Symmetric Dilated Convolution for Surgical Gesture Recognition

Automatic surgical gesture recognition is a prerequisite of intra-operative computer assistance and objective surgical skill assessment. Prior works either require additional sensors to collect kinematics data or have limitations on capturing temporal information from long and untrimmed surgical videos. To tackle these challenges, we propose a novel temporal convolutional architecture to automatically detect and segment surgical gestures with corresponding boundaries only using RGB videos. We devise our method with a symmetric dilation structure bridged by a self-attention module to encode and decode the long-term temporal patterns and establish the frame-to-frame relationship accordingly. We validate the effectiveness of our approach on a fundamental robotic suturing task from the JIGSAWS dataset. The experiment results demonstrate the ability of our method on capturing long-term frame dependencies, which largely outperform the state-of-the-art methods on the frame-wise accuracy up to ~6 points and the F1@50 score ~6 points.

Total3DUnderstanding: Joint Layout, Object Pose and Mesh Reconstruction for Indoor Scenes from a Single Image

Semantic reconstruction of indoor scenes refers to both scene understanding and object reconstruction. Existing works either address one part of this problem or focus on independent objects. In this paper, we bridge the gap between understanding and reconstruction, and propose an end-to-end solution to jointly reconstruct room layout, object bounding boxes and meshes from a single image. Instead of separately resolving scene understanding and object reconstruction, our method builds upon a holistic scene context and proposes a coarse-to-fine hierarchy with three components: 1. room layout with camera pose; 2. 3D object bounding boxes; 3. object meshes. We argue that understanding the context of each component can assist the task of parsing the others, which enables joint understanding and reconstruction. The experiments on the SUN RGB-D and Pix3D datasets demonstrate that our method consistently outperforms existing methods in indoor layout estimation, 3D object detection and mesh reconstruction.

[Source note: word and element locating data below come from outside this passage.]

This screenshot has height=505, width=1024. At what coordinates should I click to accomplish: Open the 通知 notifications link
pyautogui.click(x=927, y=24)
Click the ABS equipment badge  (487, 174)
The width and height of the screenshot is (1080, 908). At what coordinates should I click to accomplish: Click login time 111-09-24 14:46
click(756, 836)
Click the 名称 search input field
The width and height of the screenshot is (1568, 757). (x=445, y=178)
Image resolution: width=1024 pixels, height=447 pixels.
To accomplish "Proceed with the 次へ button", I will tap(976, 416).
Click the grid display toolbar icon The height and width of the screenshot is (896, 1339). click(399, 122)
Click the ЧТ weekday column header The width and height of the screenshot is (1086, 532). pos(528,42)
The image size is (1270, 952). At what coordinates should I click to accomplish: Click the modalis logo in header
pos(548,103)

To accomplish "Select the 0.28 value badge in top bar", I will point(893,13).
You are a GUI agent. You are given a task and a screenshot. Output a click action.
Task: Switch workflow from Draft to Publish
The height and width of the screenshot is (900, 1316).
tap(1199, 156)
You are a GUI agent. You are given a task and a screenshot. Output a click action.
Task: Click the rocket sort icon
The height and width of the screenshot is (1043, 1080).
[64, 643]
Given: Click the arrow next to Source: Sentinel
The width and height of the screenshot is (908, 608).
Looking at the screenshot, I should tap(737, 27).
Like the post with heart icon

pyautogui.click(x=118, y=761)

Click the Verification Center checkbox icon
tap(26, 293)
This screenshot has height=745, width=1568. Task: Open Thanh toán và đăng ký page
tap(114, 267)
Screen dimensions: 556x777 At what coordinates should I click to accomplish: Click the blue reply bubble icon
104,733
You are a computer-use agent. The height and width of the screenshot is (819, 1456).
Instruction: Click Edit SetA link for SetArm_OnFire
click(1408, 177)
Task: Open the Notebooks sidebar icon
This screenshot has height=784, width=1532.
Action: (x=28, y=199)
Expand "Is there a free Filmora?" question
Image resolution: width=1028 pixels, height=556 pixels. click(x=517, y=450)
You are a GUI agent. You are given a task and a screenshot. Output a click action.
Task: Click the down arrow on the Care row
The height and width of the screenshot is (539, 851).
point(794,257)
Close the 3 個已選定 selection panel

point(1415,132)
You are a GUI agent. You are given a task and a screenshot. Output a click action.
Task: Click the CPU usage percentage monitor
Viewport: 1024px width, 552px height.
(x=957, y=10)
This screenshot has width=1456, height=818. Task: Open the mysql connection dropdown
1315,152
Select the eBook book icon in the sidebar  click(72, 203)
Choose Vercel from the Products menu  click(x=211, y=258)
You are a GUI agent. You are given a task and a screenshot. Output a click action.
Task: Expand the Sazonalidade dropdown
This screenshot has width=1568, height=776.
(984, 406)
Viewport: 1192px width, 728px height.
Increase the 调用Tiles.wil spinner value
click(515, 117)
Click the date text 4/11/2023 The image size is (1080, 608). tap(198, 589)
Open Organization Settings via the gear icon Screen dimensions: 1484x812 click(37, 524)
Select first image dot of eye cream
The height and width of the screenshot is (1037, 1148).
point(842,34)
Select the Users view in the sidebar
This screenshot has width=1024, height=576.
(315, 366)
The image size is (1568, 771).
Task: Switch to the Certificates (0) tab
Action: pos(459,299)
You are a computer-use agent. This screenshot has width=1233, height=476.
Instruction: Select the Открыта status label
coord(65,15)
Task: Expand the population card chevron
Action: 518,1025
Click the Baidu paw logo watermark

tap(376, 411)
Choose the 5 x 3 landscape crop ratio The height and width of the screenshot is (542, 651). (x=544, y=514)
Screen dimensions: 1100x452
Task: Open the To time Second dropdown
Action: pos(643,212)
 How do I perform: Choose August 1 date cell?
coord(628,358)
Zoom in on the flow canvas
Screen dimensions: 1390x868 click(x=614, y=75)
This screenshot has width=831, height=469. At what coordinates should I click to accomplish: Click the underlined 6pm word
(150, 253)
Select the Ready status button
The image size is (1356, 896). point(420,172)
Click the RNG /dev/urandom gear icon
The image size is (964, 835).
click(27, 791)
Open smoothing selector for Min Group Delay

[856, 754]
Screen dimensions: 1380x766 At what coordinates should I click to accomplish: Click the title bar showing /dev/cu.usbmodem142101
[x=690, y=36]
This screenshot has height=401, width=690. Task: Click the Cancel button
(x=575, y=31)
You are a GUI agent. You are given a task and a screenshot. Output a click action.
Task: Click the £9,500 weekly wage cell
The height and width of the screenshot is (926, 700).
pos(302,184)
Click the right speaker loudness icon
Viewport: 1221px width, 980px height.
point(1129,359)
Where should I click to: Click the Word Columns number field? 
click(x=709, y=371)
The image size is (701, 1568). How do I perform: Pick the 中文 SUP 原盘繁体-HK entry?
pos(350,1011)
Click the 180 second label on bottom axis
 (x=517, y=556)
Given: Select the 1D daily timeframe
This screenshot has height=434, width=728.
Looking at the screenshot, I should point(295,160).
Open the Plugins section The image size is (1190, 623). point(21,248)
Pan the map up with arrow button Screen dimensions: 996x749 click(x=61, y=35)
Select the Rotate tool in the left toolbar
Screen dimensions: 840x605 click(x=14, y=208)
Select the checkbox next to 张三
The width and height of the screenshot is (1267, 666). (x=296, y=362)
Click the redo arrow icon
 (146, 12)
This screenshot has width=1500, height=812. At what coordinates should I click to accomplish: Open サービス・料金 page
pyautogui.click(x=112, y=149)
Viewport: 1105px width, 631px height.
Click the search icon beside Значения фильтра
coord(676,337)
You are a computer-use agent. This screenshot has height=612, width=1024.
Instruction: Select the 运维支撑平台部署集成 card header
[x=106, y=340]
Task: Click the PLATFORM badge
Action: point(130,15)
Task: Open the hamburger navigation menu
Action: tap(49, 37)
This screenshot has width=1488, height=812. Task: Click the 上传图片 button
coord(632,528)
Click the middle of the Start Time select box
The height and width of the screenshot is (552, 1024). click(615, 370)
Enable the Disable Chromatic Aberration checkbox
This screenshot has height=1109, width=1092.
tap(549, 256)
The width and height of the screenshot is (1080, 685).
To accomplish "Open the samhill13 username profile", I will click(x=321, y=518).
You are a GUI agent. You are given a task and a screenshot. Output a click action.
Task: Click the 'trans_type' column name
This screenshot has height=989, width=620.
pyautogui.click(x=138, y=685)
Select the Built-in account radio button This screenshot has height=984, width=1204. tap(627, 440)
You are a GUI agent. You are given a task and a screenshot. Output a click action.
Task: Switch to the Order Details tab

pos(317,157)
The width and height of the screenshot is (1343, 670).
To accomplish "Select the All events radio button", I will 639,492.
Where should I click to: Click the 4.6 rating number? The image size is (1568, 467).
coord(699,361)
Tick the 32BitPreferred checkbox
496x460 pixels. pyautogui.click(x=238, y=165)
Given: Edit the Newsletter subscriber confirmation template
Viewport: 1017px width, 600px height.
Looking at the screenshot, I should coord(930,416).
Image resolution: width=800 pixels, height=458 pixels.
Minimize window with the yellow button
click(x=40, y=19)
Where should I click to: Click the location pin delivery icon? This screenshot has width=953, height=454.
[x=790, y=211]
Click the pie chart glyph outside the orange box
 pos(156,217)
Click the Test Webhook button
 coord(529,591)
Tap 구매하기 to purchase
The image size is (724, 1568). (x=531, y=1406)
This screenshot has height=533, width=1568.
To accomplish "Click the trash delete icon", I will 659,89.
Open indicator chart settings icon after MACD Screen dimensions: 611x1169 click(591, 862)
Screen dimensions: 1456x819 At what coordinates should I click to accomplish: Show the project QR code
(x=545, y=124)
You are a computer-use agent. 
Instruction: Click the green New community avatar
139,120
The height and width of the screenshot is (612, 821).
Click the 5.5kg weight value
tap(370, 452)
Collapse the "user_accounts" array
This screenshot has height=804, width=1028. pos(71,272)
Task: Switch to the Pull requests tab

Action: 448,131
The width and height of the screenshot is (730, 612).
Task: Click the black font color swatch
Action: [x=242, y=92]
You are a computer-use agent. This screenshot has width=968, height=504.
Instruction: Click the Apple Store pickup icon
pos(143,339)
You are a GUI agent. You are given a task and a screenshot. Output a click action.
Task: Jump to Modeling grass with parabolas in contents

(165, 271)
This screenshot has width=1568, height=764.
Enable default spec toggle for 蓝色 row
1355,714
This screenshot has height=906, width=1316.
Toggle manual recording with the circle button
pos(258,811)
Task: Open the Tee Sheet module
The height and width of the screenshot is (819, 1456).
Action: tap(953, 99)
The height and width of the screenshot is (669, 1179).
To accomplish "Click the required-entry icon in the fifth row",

Shallow2Deep: Indoor Scene Modeling by Single Image Understanding

Dense indoor scene modeling from 2D images has been bottlenecked due to the absence of depth information and cluttered occlusions. We present an automatic indoor scene modeling approach using deep features from neural networks. Given a single RGB image, our method simultaneously recovers semantic contents, 3D geometry and object relationship by reasoning indoor environment context. Particularly, we design a shallow-to-deep architecture on the basis of convolutional networks for semantic scene understanding and modeling. It involves multi-level convolutional networks to parse indoor semantics/geometry into non-relational and relational knowledge. Non-relational knowledge extracted from shallow-end networks (e.g. room layout, object geometry) is fed forward into deeper levels to parse relational semantics (e.g. support relationship). A Relation Network is proposed to infer the support relationship between objects. All the structured semantics and geometry above are assembled to guide a global optimization for 3D scene modeling. Qualitative and quantitative analysis demonstrates the feasibility of our method in understanding and modeling semantics-enriched indoor scenes by evaluating the performance of reconstruction accuracy, computation performance and scene complexity.